Autre épisode récent, la découverte de Lucy.
Coppens, codécouvreur de Lucy, analyse les ossements en fonction d’un épisode géologique, la fracture du Rift. Dès lors,et c'est "l'East Side Story", il devient possible de penser l’évolution de l’homme dans un cadre biblique, une Catastrophe initiale entraînant l’expulsion de l’Homme de son Milieu Naturel édénique, la forêt, pour devenir une créature de savane, désarmée, se mettant debout, libérant ses mains, compensant ses faiblesses par l’outil, favorisant le grossissement du cerveau, l’amour en face à face etc. En postulant que le Rift avait fait l’homme, Coppens négligeait les rapports d’échelle entre temporalité géologique et évolution biologique, postulait que Lucy était un ancêtre en ligne directe de l’homme, et affirmait que l’existence des australopithèques était liée à l’existence de milieux ouverts, indépendamment de la preuve scientifique qu’il n’était pas, à l’époque, en mesure d’apporter.
Il est normal de formuler des hypothèses qui tiennent ou non la route jusqu’à preuve du contraire. En revanche, lorsqu’une hypothèse est ébranlée mais persiste dans les écrits de son émetteur et dans l’esprit de nombre de citoyens, on doit se poser des questions : cela tend à indiquer que cette hypothèse est viable en tant qu’élément autonome, une brique dans un ensemble de représentations dont le retrait menacerait la stabilité (en particulier, dans ce cas, notre distinction d’avec les grands singes). En d’autres termes, l’idée d’un cataclysme originel et d’une créature désemparée préexistait à la mise au jour de Lucy et a continué d’exister car elle possède le statut d’une « vérité romanesque », indépendamment de son ancrage dans le réel ou non. Elle s’inscrit dans une fiction collective et a du sens à l’intérieur de cette fiction (voir à ce sujet les livres de Ferry et Breton, Le nouvel ordre écologique et La Parole manipulée).
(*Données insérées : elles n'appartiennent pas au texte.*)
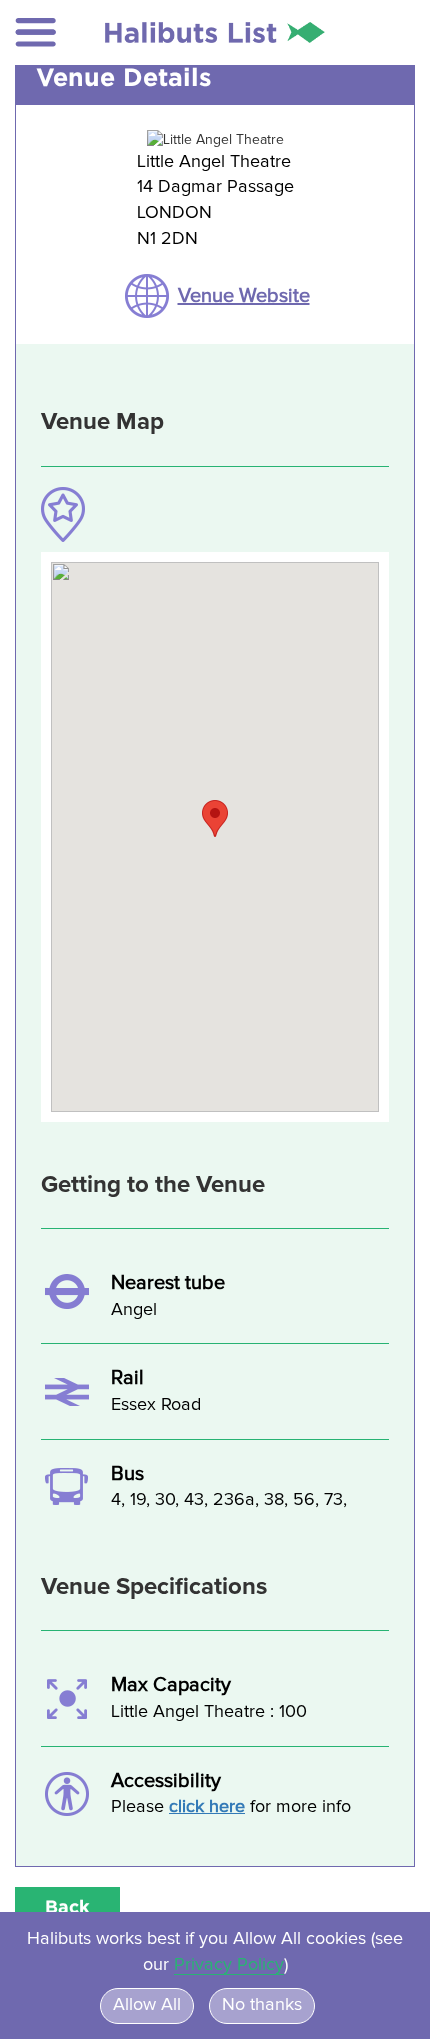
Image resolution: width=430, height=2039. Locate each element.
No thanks (262, 2005)
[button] (36, 32)
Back (67, 1906)
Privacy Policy (229, 1965)
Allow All (147, 2005)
Dans ce cas précis, les implications de cette représentation cataclysmique sont telles qu’on peut la qualifier de mythème, dans la mesure où elle est présente dans un vaste corpus mythologique.
Quels sont les enjeux de cette vision cataclysmique ? Comment se manifeste-t-elle dans nos représentations ? Elle atteste que nous sommes une créature à part, qui « s’arrache » progressivement ou catastrophiquement à ce qui est le lot du reste du vivant. Voir Jean-Marie Schaeffer sur la Thèse de l’exception humaine (thèse et non théorie, en ce sens que ce n’est pas à elle d’être prouvée, mais au contraire c’est la réalité qui est sommée de la prouver), voir également un ancien article du Monde (que je n’arrive pas à retrouver) constatant l’identité presque totale des génomes humain et chimpanzé et concluant : « C’est donc ailleurs qu’il faut chercher ce qui fait la spécificité de l’humain », postulant ainsi qu’il y en a une, et qui dépasse le simple statut d’espèce - ce qui fait de l’homme « un être à part ».